EXERCISE DIRECTIONS: Pick up the documentation page for the create_types module at its last line and keep writing it.

SELECTED TEXT:

Skip to content

create_types #

Create new tagged SMARTS parameter types for molecules of interest.

Functions:

  • add_types_to_forcefield

    Add bespoke types to a force field based on multiple molecules and type generation settings.

_add_parameter_with_overwrite #

_add_parameter_with_overwrite(
    handler: ParameterHandler,
    parameter_dict: Mapping[str, str | Quantity],
) -> None

Add a parameter to a handler, overwriting any existing parameter with the same smirks.

Source code in presto/create_types.py
def _add_parameter_with_overwrite(
    handler: openff.toolkit.typing.engines.smirnoff.parameters.ParameterHandler,
    parameter_dict: Mapping[str, str | Quantity],
) -> None:
    """Add a parameter to a handler, overwriting any existing parameter with the same smirks."""
    old_parameter = handler.get_parameter({"smirks": parameter_dict["smirks"]})
    new_parameter = handler._INFOTYPE(**parameter_dict)
    if old_parameter:
        assert len(old_parameter) == 1
        old_parameter = old_parameter[0]
        # Keep the old ID if overwriting
        new_parameter.id = old_parameter.id
        logger.debug(
            f"Overwriting existing parameter with id {new_parameter.id} with smirks {parameter_dict['smirks']}."
        )
        idx = handler._index_of_parameter(old_parameter)
        handler._parameters[idx] = new_parameter
    else:
        handler._parameters.append(new_parameter)

_create_smarts #

_create_smarts(
    mol: Molecule,
    idxs: tuple[int, ...],
    max_extend_distance: int = -1,
) -> str

Create a mapped SMARTS representation of a molecule.

Crucially, this uses MergeQueryHs to merge non-mapped hydrogens into their heavy atom. This dramatically increases the speed of SMARTS matching in RDKit for complex SMARTS patterns (thanks to Niels Maeder for suggesting this!).

Parameters:

  • mol (Molecule) –

    The molecule to create SMARTS for.

  • idxs (tuple[int, ...]) –

    Indices of the atoms to map (and from which to extend).

  • max_extend_distance (int, default: -1 ) –

    Maximum number of bonds to extend from the mapped atoms. If -1, include the entire molecule.

Returns:

str The SMARTS pattern with atom maps.

Source code in presto/create_types.py
def _create_smarts(
    mol: openff.toolkit.Molecule,
    idxs: tuple[int, ...],
    max_extend_distance: int = -1,
) -> str:
    """Create a mapped SMARTS representation of a molecule.

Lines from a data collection
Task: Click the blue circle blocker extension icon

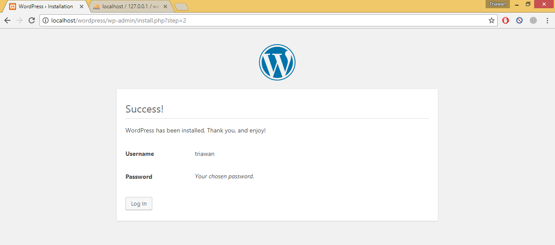Action: coord(519,20)
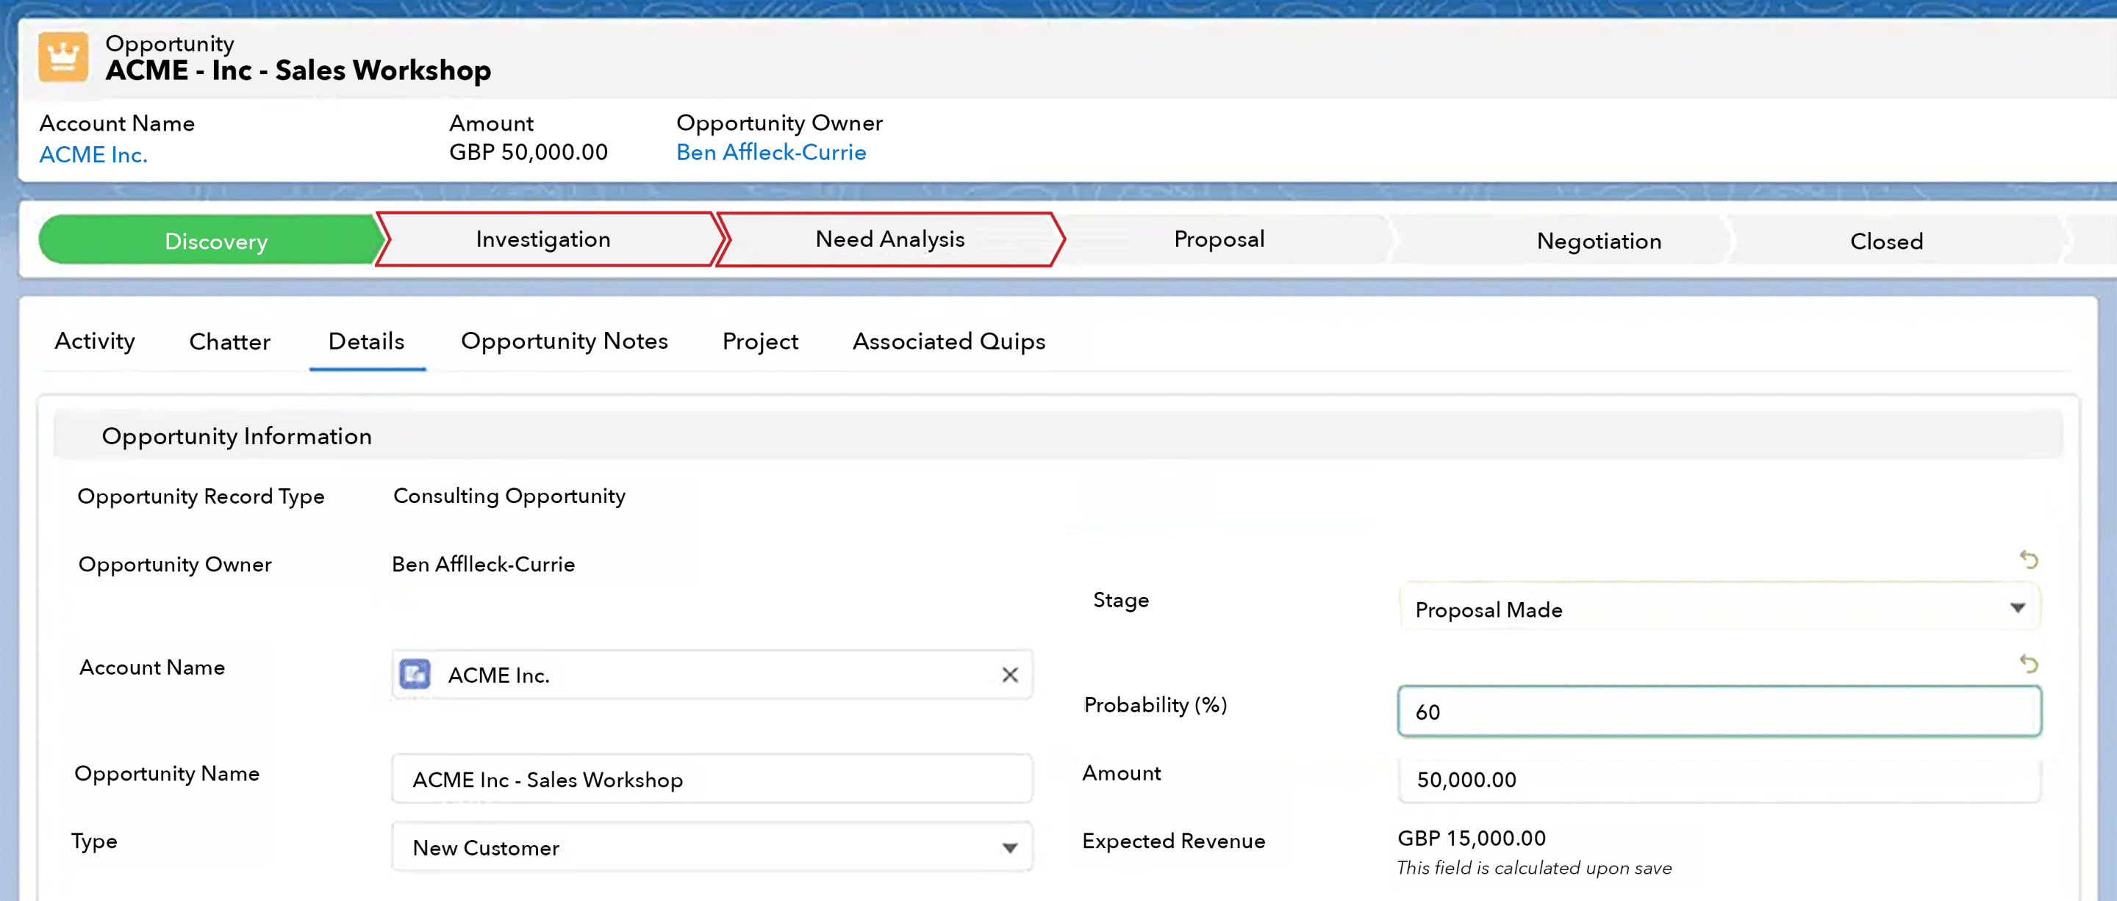Clear ACME Inc. from Account Name
This screenshot has height=901, width=2117.
[1010, 675]
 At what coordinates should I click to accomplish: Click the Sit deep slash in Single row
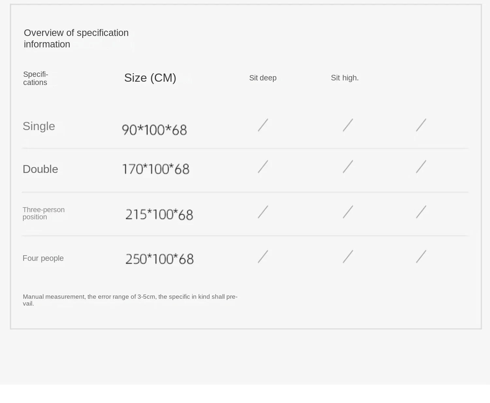coord(263,125)
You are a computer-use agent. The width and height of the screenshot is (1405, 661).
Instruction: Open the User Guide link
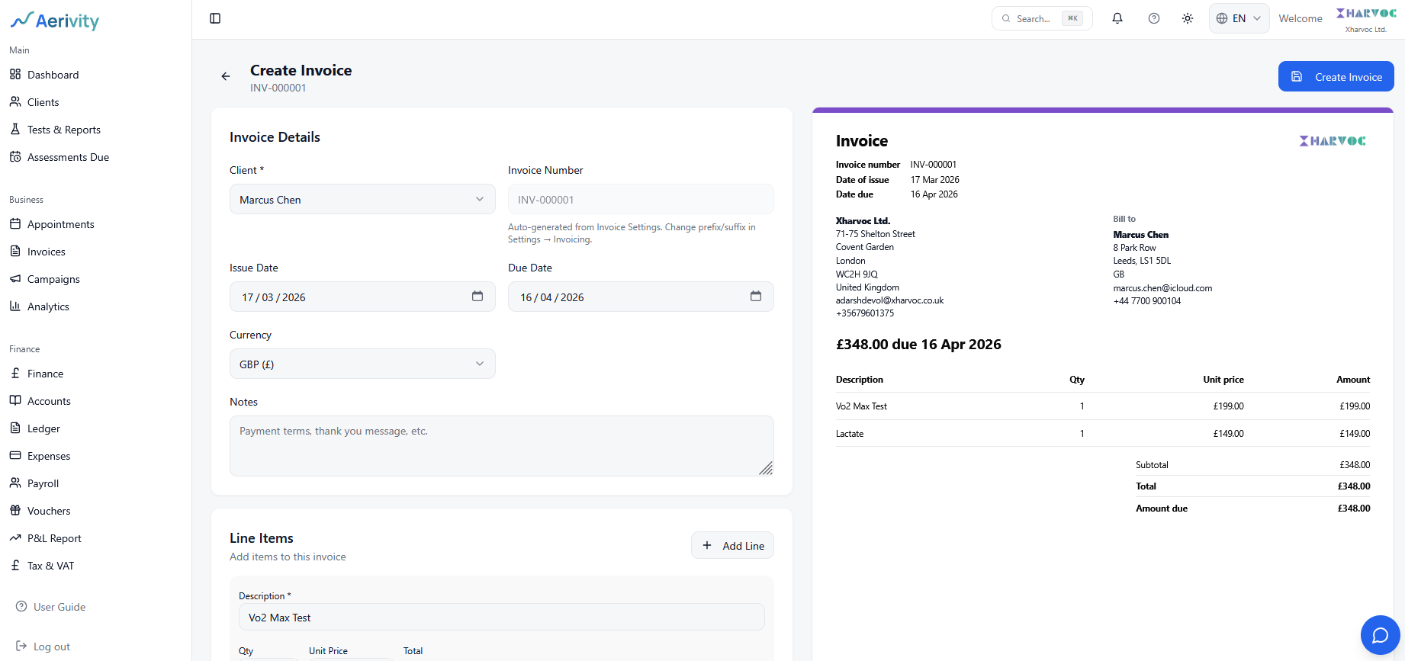pos(59,607)
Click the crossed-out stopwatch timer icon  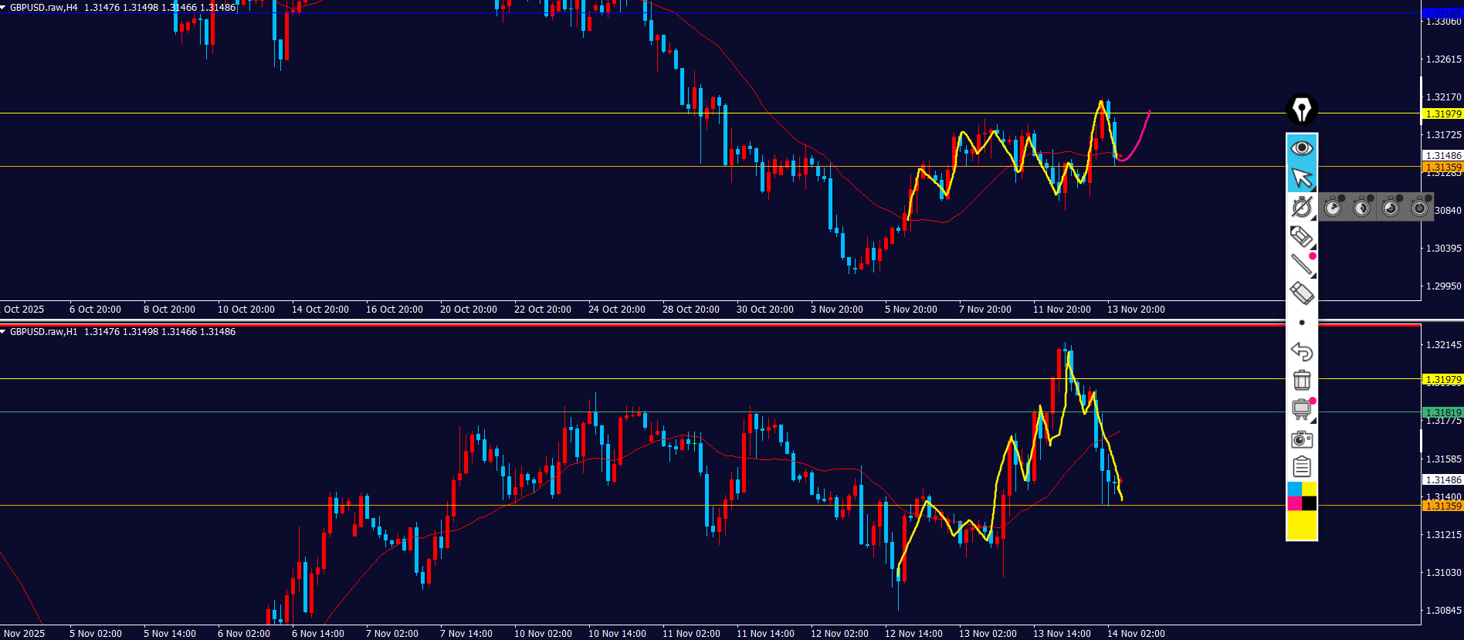(x=1302, y=207)
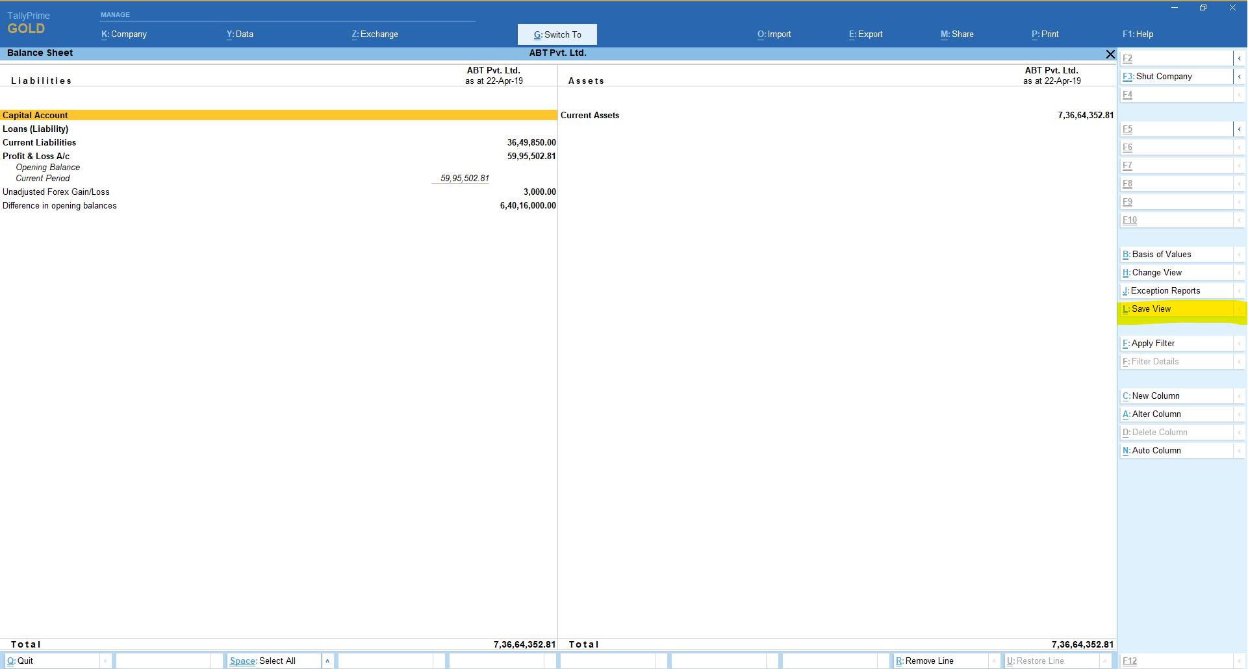
Task: Open the Y: Data menu
Action: tap(240, 34)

WRITTEN RESPONSE:
    Crucially, this uses MergeQueryHs to merge non-mapped
    hydrogens into their heavy atom. This dramatically increases
    the speed of SMARTS matching in RDKit for complex SMARTS patterns
    (thanks to Niels Maeder for suggesting this!).

    Parameters
    ----------
    mol: openff.toolkit.Molecule
        The molecule to create SMARTS for.
    idxs: tuple[int, ...]
        Indices of the atoms to map (and from which to extend).
    max_extend_distance: int, default -1
        Maximum number of bonds to extend from the mapped atoms.
        If -1, include the entire molecule.

    Returns:
    -------
    str
        The SMARTS pattern with atom maps.
    """
    mol_rdkit = mol.to_rdkit()

    # Determine which atoms to include in the SMARTS
    if max_extend_distance == -1:
        # Include all atoms
        atoms_to_include = set(range(mol_rdkit.GetNumAtoms()))
    else:
        # Include atoms within max_extend_distance bonds from the mapped atoms
        atoms_to_include = set(idxs)
        for _ in range(max_extend_distance):
            new_atoms = set()
            for atom_idx in atoms_to_include:
                atom = mol_rdkit.GetAtomWithIdx(atom_idx)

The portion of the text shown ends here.